How to Install Deepin Desktop on Fedora 36
You’ll get the sleek Deepin Desktop Environment up and running on a fresh Fedora 36 install without pulling in a whole new distro. The steps below assume you’re comfortable with a terminal, but they’re simple enough that even a weekend tinkerer can follow along.
Add the community repository
Fedora doesn’t ship DDE out of the box, so you need the third‑party repo that contains the packages.
sudo dnf install -y dnf-plugins-core
sudo dnf copr enable @deepin-team/dde-fedora
The first command makes sure you have the plugin needed to talk to COPR, while the second tells DNF where to look for Deepin’s bits. Skipping the plugin step will cause an “unknown repository” error later.
Pull in the desktop packages
Now install the core environment plus a few optional goodies that most users actually want (like the file manager and system settings).

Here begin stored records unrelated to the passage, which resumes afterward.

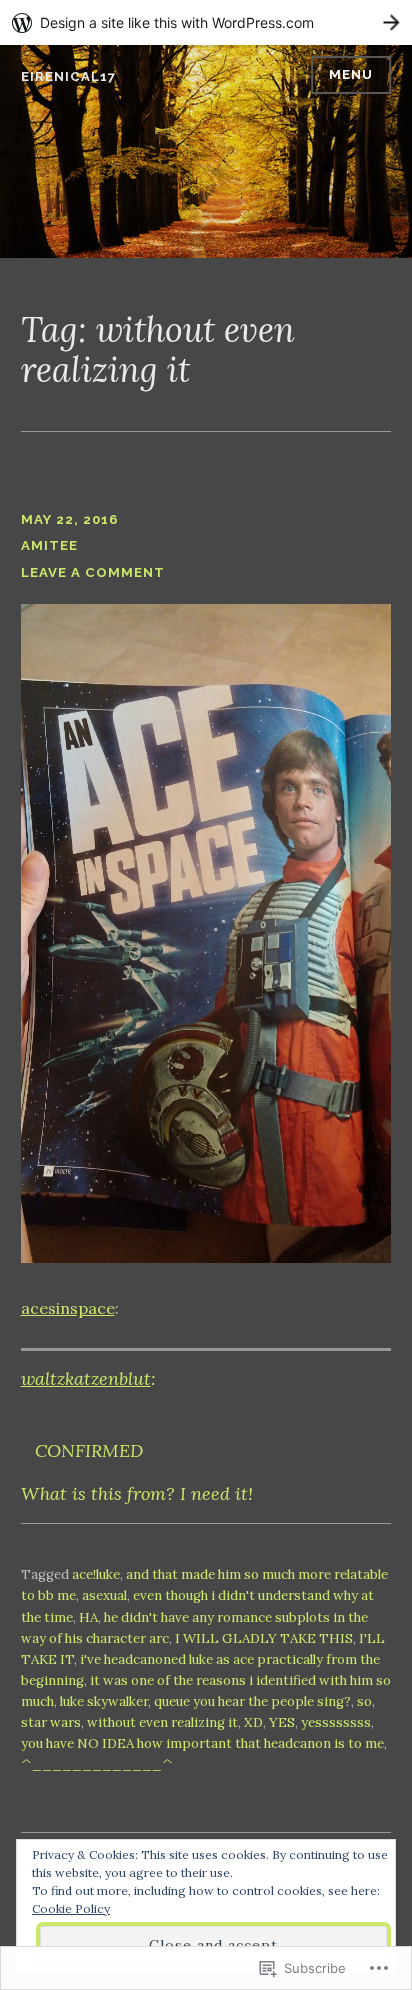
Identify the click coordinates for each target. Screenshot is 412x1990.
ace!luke (96, 1574)
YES (282, 1722)
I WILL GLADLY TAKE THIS (264, 1638)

sudo dnf groupinstall -y "Deepin Desktop Environment"
groupinstall pulls the whole set defined by the repo maintainer. If you only run dnf install deepin-desktop, you’ll end up missing theme engines and end up with a half‑baked UI that looks like a broken Windows 95 skin.
Switch the display manager (optional but recommended)
Deepin ships its own login greeter, lightdm-deepin. If you prefer to keep GNOME’s GDM, you can skip this, but the Deepin greeter gives you the full‑screen wallpaper splash that the environment was built around.
sudo dnf install -y lightdm lightdm-gtk-greeter deepin-lightdm
sudo systemctl disable gdm.service
sudo systemctl enable lightdm.service
Disabling GDM avoids a race condition where two display managers fight for the console, which can leave you staring at a black screen after a reboot.
Tweak the graphics stack (real‑world gotcha)
I’ve seen DDE freak out after a kernel update that pulled in a newer Mesa version. The symptom is a blank desktop with “Failed to initialize EGL” in the logs. Fix it by reinstalling the GL libraries:
sudo dnf reinstall -y mesa-libGL mesa-dri-drivers
Reinstall forces the symlinks to point at the correct versions, and the next login should render normally.
Clean up unnecessary extras
Deepin includes a “deepin-terminal” that’s basically a repackaged GNOME Terminal with extra theming. If you’re already happy with your favorite terminal emulator, uninstall it to shave off a few megabytes:
sudo dnf remove -y deepin-terminal
It won’t break the desktop; it just removes something you probably never use.
Fire it up
Reboot or simply log out and pick “Deepin” from the session list on the login screen. If everything went smoothly, you’ll be greeted by that polished dock and the signature control center.
That’s all there is to it. Enjoy the glossy looks, but keep an eye on updates—Fedora’s rapid cycle sometimes introduces library mismatches that need a quick reinstall as shown above.